# GESTELLTE AUFGABE 1
Ermitteln Sie in der nachstehenden Auflistung sämtliche Zeilen, welche die Zeichenfolge „click“ enthalten, und geben Sie diese Zeilen vollständig wieder. Achten Sie dabei auf Groß- und Kleinschreibung.

# QUELLDOKUMENT
"""
Dirk Maxeiner / 15.12.2019 / 06:23 / Foto: Shane Balkowitsch / 139 / Seite ausdrucken

Der Sonntagsfahrer: Die lange Reise der Greta

Sie kann übers Wasser laufen. Sie schart Jünger um sich. Gretas Erscheinen wird zur Erscheinung. Ein christlicher Verein aus Spanien bietet Greta Thunberg sogar einen Esel an, um auf seinem Rücken von Lissabon zur Klimakonferenz in Madrid zu reiten. Mehr Nimbus geht nicht.

Es ist eigentlich erstaunlich, dass die Idee nicht aufgegriffen wurde, denn daraus wäre womöglich die wirkmächtigste Prozession der jüngeren Klimageschichte geworden. Greta ist für ihre Anhänger Jesus. Für andere ist es blanke Blasphemie. Man weiß nicht so recht, ob Spaßvögel oder Erlösungsbedürftige ihr den Esel angeboten haben.

An Assoziationen zu Greta mangelt es wahrlich nicht. Personenkult, BDM, Jungfrau von Orleans, Kassandra, Racheengel. Bei ihrem Besuch des Indianerreservats Standing Rock hat sie eine Fotografin mit einer historischen Plattenkamera als junge Indianerin in Szene gesetzt (Bild siehe oben), wie einst Häuptling Sitting Bull oder Crazy Horse. Die Plattenaufnahme trägt den Titel "Standing For Us All". Greta als Beschützerin ihres Volkes und Mutter Natur. Bei allem Staunen über diese Bilder, weiß der Beobachter nicht, ob er das Phänomen ironisch oder religiös nehmen soll. Diese Art von inszenierter Fotografie, die einen Menschen überhöht, hat zwangsläufig den Beigeschmack von Propaganda.

Greta Thunberg wurde vom Time-Magazine zur „Person des Jahres“ gekürt. Die Auszeichnung wird seit 1927 an jene vergeben, die nach Ansicht der Redaktion die Welt im jeweiligen Jahr „maßgeblich verändert oder bewegt haben“ – zum „Guten“ oder zum „Schlechten“ (Hier die Liste).  Es ist also ziemlich egal, ob jemand Greta Thunberg nun mag oder nicht – für ihre Wahl gibt es gute Gründe. Vor allem diesen: Sie ist die Person des Jahres. Zumindest dann, wenn man in die Echokammer des westlichen Kulturkreises hineinhört (auch auf Achgut.com erfuhr Greta eine immense Beachtung). 

Wie eine Kopie von Leonardos Mona Lisa

Das Time-Magazin präsentiert Greta in diesem Jahr schon zum zweiten Mal auf dem Cover. Im Frühjahr saß das junge Mädchen zum ersten Mal für Time-Magazin Modell. Die holländische Fotografin Hellen van Meene inszenierte ihr Portrait im Stile eines Renaissance-Gemäldes. Greta sitzt aufrecht und steif in einem langen Kleid, dessen grüne Falten kunstvoll über den Beton drapiert wurden. Durch die Säulen eines Hallenganges wirkt ihr zur Seite geneigtes Gesicht huldvoll entrückt. Ihr Blick und ihr Gesichtsausdruck erscheint wie eine Kopie von Leonardos Mona Lisa.
"""
# GESTELLTE AUFGABE 2
Seit welchem Jahr wird die Auszeichnung „Person des Jahres“ laut dem Quelldokument vergeben?

# VORLIEGENDE AUFLISTUNG
"""
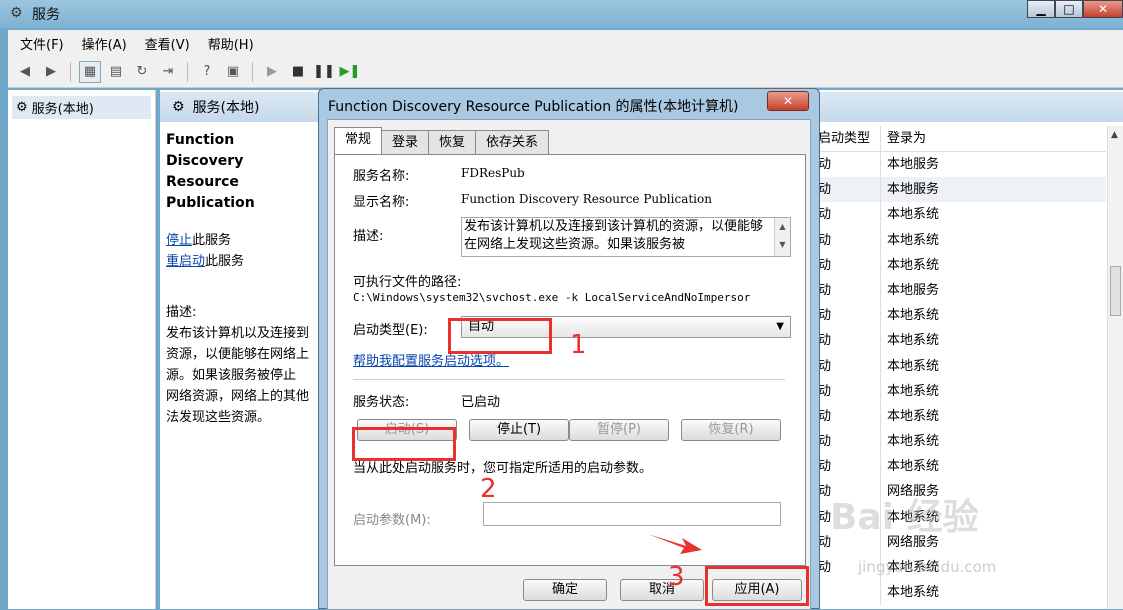 The image size is (1123, 610). What do you see at coordinates (662, 590) in the screenshot?
I see `cancel-button: 取消` at bounding box center [662, 590].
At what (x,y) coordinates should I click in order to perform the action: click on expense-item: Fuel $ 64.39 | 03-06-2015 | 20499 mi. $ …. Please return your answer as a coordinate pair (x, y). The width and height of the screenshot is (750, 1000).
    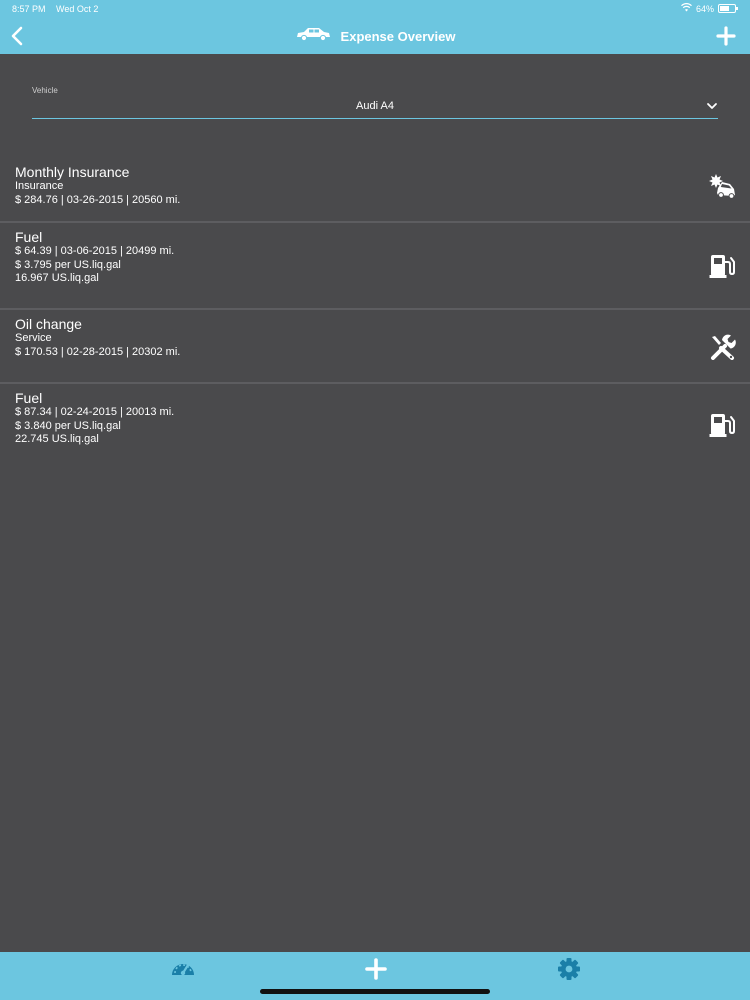
    Looking at the image, I should click on (375, 266).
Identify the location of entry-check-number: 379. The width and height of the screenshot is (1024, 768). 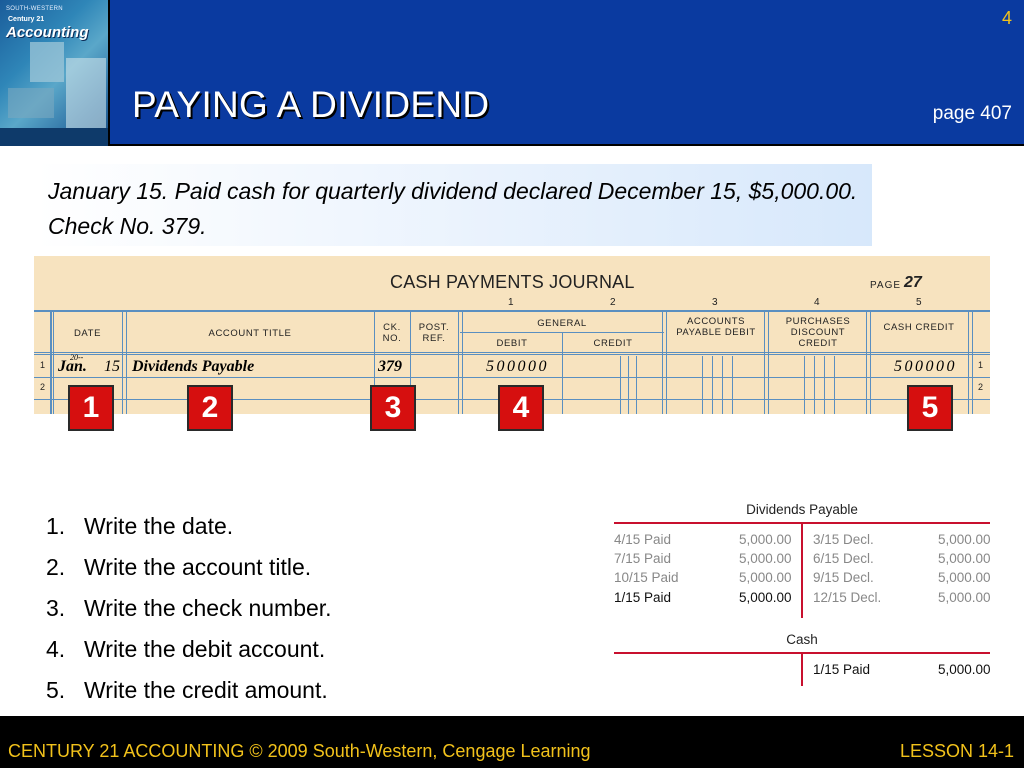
"""
# ANTWORTBEREICH 1
At what (x,y) coordinates should I click in order to perform the action: click on expense-item: Fuel $ 64.39 | 03-06-2015 | 20499 mi. $ …. Please return your answer as a coordinate pair (x, y). The width and height of the screenshot is (750, 1000).
    Looking at the image, I should click on (375, 266).

# ANTWORTBEREICH 2
Seit 1927.